Spraakapraxie (verbale apraxie)

Bij spraakapraxie is er een probleem met doelbewust spreken. Je begint te haperen of kunt niet goed starten met het uitspreken van een woord of zin. Het is zoeken welke kant de spieren van je mond en kaak op moeten. Het kan een worsteling zijn om een woord juist uit te spreken.

 

De problemen zijn het grootst bij het plannen van wat je gaat zeggen. Het automatisch spreken (het spreken zonder dat je erbij na hoeft te denken) gaat een stuk beter.
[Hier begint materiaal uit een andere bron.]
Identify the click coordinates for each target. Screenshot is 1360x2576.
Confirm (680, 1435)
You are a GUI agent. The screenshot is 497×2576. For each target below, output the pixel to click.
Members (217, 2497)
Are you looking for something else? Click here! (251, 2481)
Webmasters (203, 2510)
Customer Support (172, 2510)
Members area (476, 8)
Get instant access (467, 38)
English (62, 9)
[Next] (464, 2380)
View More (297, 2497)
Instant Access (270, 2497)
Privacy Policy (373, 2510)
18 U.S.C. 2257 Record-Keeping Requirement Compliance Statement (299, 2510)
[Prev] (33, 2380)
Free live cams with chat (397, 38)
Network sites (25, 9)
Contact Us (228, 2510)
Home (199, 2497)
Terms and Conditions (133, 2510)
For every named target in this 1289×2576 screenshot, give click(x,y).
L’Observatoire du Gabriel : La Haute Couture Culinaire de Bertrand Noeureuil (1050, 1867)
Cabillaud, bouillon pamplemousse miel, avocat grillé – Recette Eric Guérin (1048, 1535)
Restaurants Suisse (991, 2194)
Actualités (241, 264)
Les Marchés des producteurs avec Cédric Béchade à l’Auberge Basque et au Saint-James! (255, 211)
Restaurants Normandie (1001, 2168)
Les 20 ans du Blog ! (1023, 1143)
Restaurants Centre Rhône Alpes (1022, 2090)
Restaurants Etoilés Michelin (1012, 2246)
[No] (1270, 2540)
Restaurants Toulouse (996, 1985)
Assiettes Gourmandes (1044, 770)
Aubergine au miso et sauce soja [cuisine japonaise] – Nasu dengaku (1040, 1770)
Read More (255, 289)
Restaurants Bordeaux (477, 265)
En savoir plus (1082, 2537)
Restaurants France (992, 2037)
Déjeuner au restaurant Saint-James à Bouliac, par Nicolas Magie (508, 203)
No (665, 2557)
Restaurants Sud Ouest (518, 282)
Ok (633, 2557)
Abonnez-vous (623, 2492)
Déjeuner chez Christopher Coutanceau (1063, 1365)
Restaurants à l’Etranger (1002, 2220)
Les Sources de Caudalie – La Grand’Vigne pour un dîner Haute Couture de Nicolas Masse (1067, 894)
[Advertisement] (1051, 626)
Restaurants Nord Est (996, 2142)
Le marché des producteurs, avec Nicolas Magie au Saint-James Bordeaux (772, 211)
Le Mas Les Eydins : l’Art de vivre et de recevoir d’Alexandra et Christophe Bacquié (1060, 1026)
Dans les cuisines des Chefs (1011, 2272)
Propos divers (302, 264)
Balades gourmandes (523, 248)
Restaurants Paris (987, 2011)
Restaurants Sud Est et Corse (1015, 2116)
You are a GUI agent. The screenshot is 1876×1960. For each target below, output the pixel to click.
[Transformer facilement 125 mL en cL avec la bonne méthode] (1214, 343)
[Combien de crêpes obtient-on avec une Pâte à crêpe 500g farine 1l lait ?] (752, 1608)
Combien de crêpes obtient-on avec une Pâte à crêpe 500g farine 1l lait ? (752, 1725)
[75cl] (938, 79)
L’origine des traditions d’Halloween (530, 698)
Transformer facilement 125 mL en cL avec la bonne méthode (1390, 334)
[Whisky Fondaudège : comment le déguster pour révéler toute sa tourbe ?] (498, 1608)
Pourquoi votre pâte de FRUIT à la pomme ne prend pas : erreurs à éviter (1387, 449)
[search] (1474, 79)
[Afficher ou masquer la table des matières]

Bij alle ingewikkelde handelingen die wij uitvoeren (aankleden, scheren, lopen, fietsen, spreken enzovoorts) gebruiken onze hersenen vaste schema’s. Door deze schema’s weten wij in welke volgorde wij een handeling moeten uitvoeren. Dankzij deze schema’s hoeven wij niet na te denken bij de handelingen die wij uitvoeren. Wij kunnen fietsen en praten tegelijk, ons aankleden en naar de radio luisteren, omdat wij niet iedere keer opnieuw hoeven te bedenken hoe we die handelingen moeten uitvoeren. Bij spraakapraxie is er een probleem met het schema voor spreken.

 

Spraakapraxie kan voorkomen bij dementie, na een CVA of na andere hersenletsel.

 

filmpje spraakapraxie:

Het kan lastig zijn om het verschil tussen afasie, apraxie en dysartrie te herkennen. In dit filmpje worden de verschillen uitgelegd.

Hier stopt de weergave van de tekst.